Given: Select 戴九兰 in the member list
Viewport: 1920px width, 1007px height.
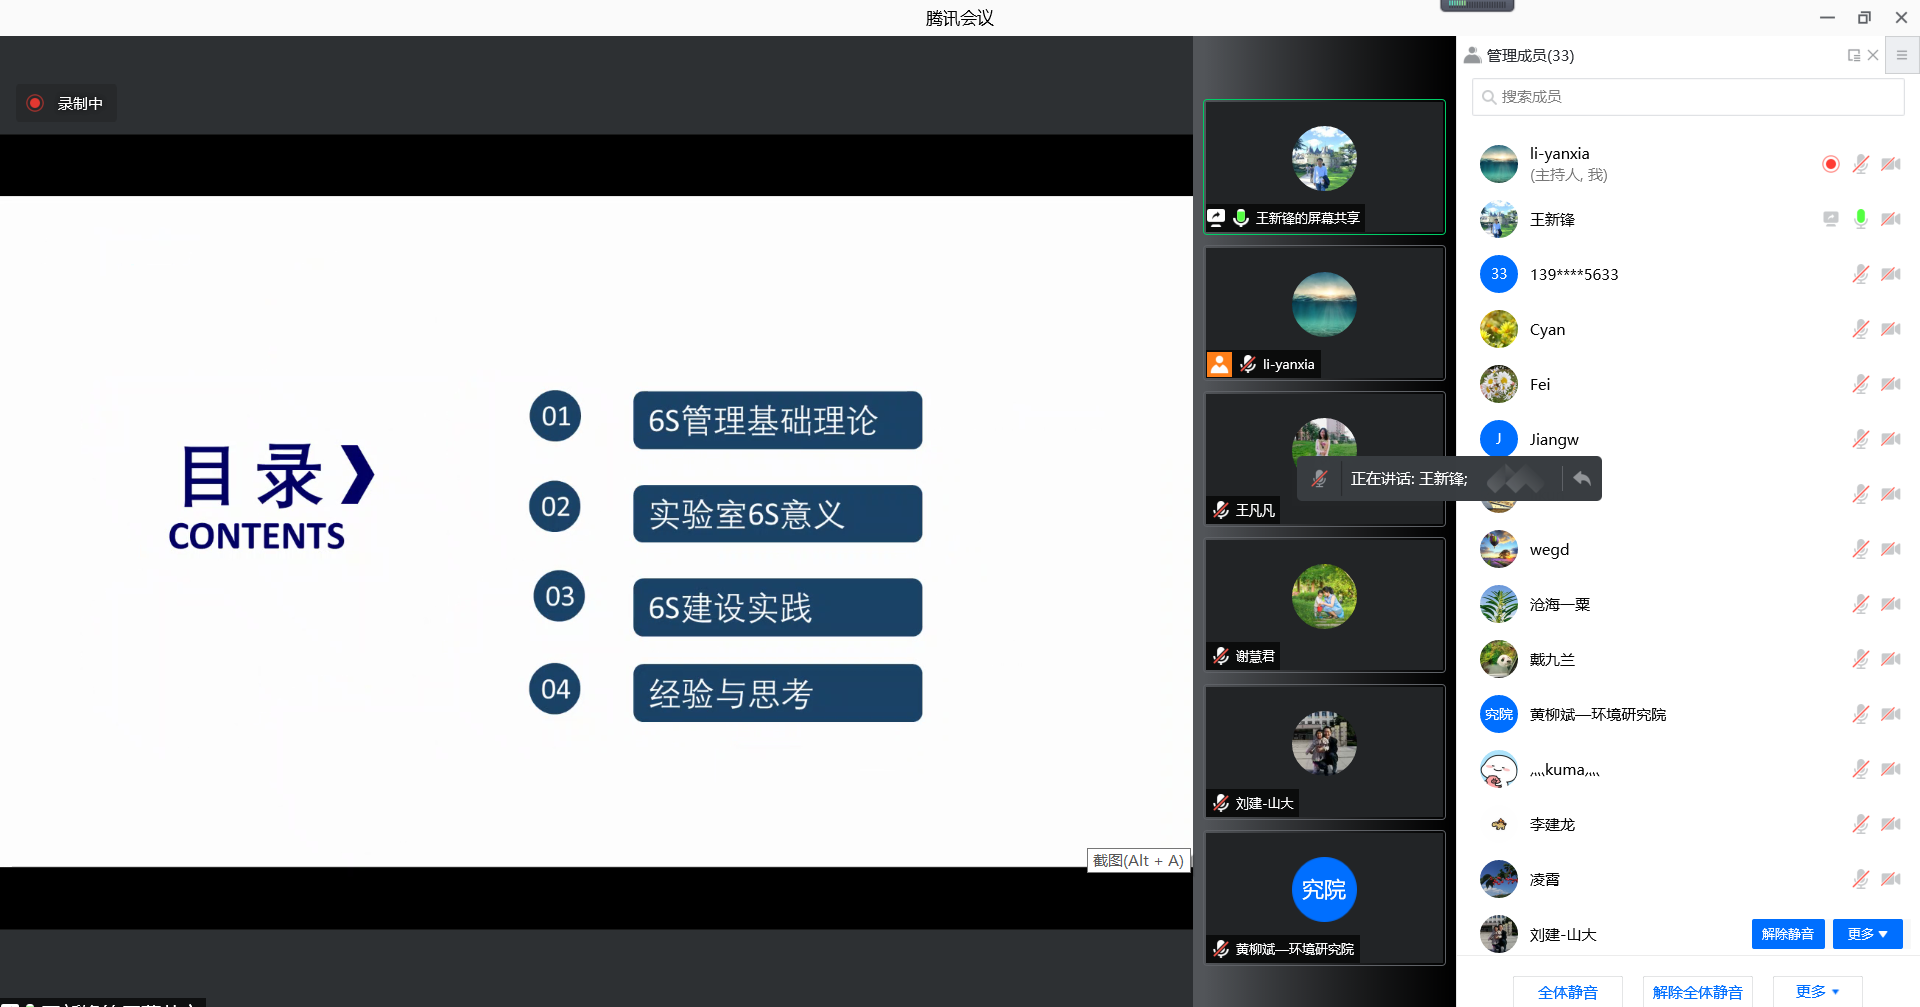Looking at the screenshot, I should click(x=1552, y=659).
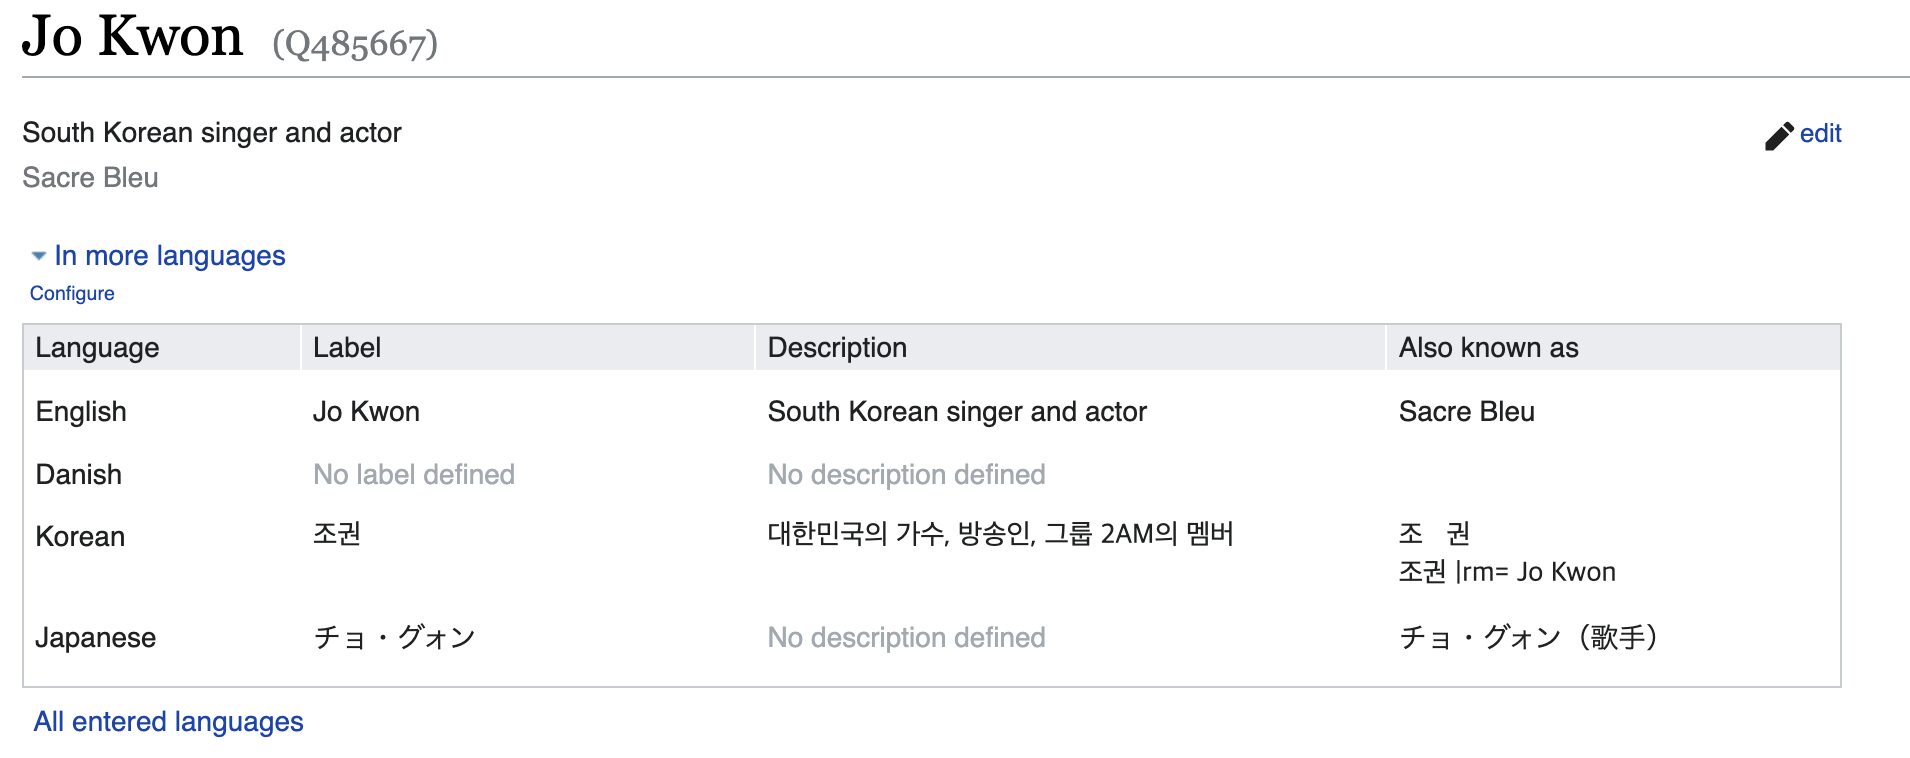Click the Korean description mentioning 2AM
This screenshot has width=1910, height=758.
point(999,534)
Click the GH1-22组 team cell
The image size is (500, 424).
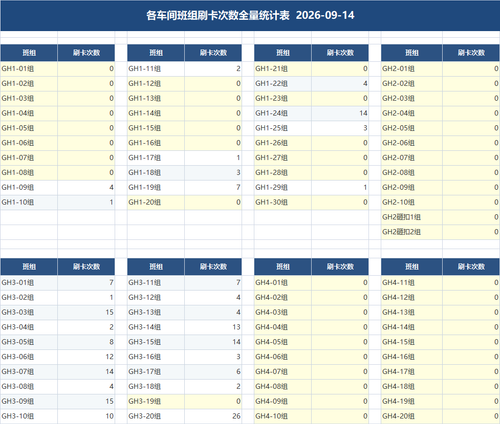[283, 84]
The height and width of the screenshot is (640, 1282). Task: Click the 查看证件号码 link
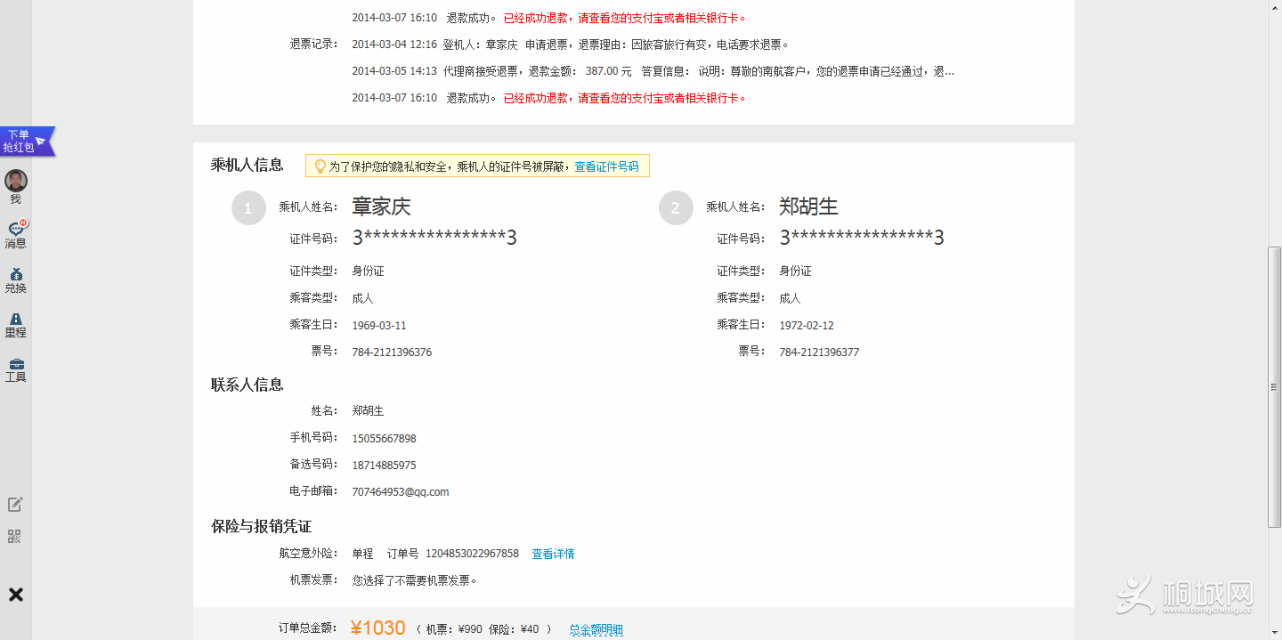click(606, 167)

================================

(WHAT THE EXERCISE ASKS) With the pictures omitted, restate every entry above word for word.

(RESPONSE TO THIS EXERCISE)
Given: Select 戴九兰 in the member list
Viewport: 1920px width, 1007px height.
Looking at the screenshot, I should click(x=1552, y=659).
Click the Korean description mentioning 2AM
This screenshot has width=1910, height=758.
point(999,534)
Click the GH1-22组 team cell
The image size is (500, 424).
[283, 84]
The height and width of the screenshot is (640, 1282). Task: Click the 查看证件号码 link
click(606, 167)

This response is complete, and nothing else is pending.